Wäre es zum Beispiel eine Möglichkeit, zum Beispiel Universitäten besser mit Geld auszustatten?

Auf jeden Fall. Dort gibt es viel Kompetenz beim Thema Künstliche Intelligenz. Aber es ist nicht trivial, denn auch die müssen ihre Modelle wieder auf großen Datenmengen und Rechenleistung aufbauen. Und auch die müssen größere Rechenleistung in Anspruch nehmen. Und die wird aktuell von einigen wenigen Unternehmen kontrolliert.

Wenn wir über die nächsten 20 bis 30 Jahre reden. Was für eine Zukunft erwartet uns da? Neuralink, eine Firma von Elon Musk, hat gerade die Erlaubnis erhalten, Chips in die Gehirne von Menschen einzupflanzen ...
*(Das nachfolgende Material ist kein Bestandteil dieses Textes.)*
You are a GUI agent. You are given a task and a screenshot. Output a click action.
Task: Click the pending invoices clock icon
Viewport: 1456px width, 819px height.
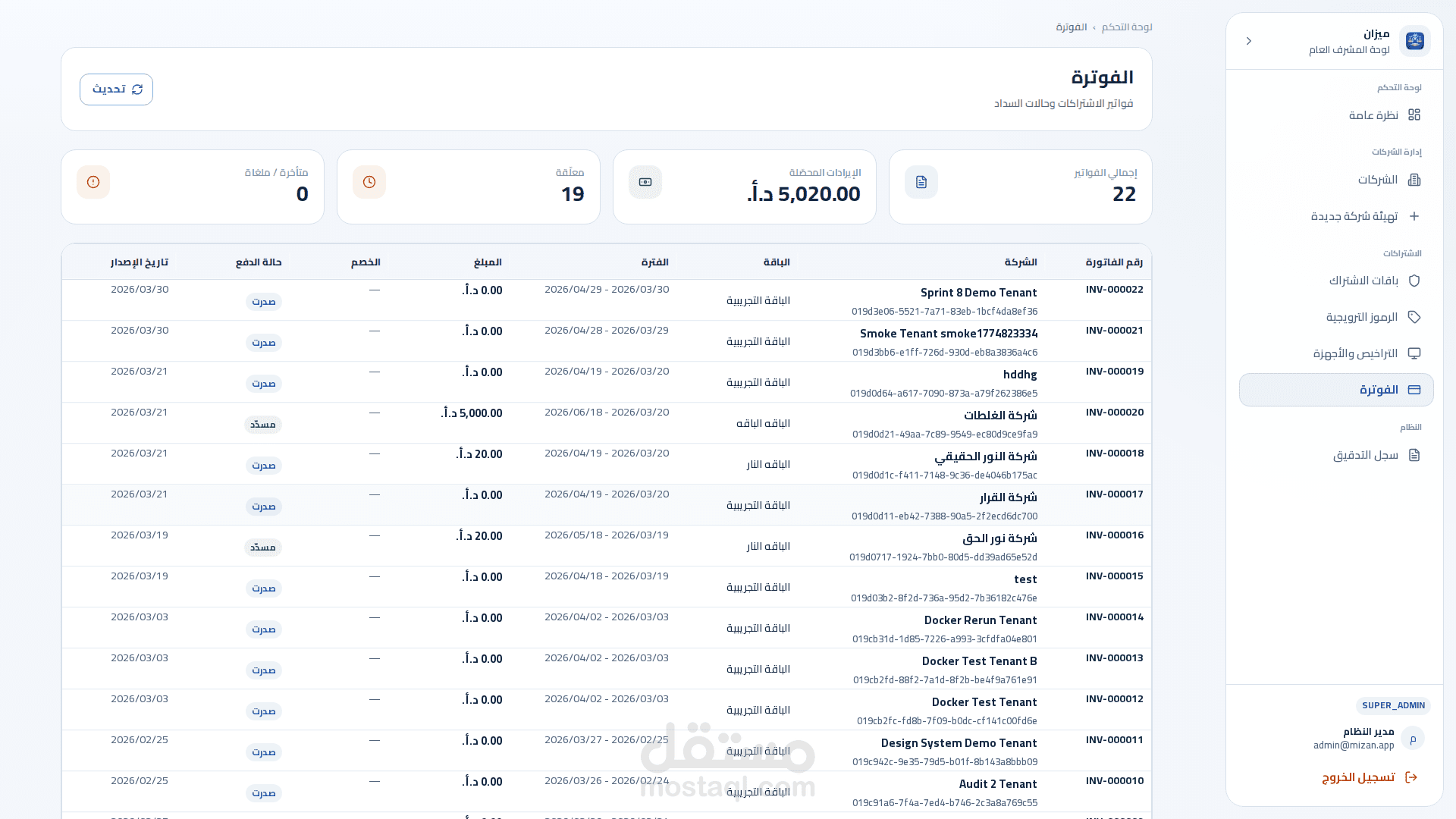pos(369,182)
Ich bin keine Zukunftsforscherin. Es gibt gerade so viele verschiedene Entwicklungen weltweit, und alles beeinflusst sich gegenseitig. Aber ich habe da schon eine klare Haltung: Unsere Zukunft ist nicht vorherbestimmt. Wir können vieles ändern, wir müssen uns nur auf die wesentlichen Fragen konzentrieren. Künstliche Intelligenz hat nicht das Recht, Entscheidungen zu treffen. Ohne unseren Input, ohne einen gesellschaftlichen Konsens, in welche Richtung wir gehen wollen.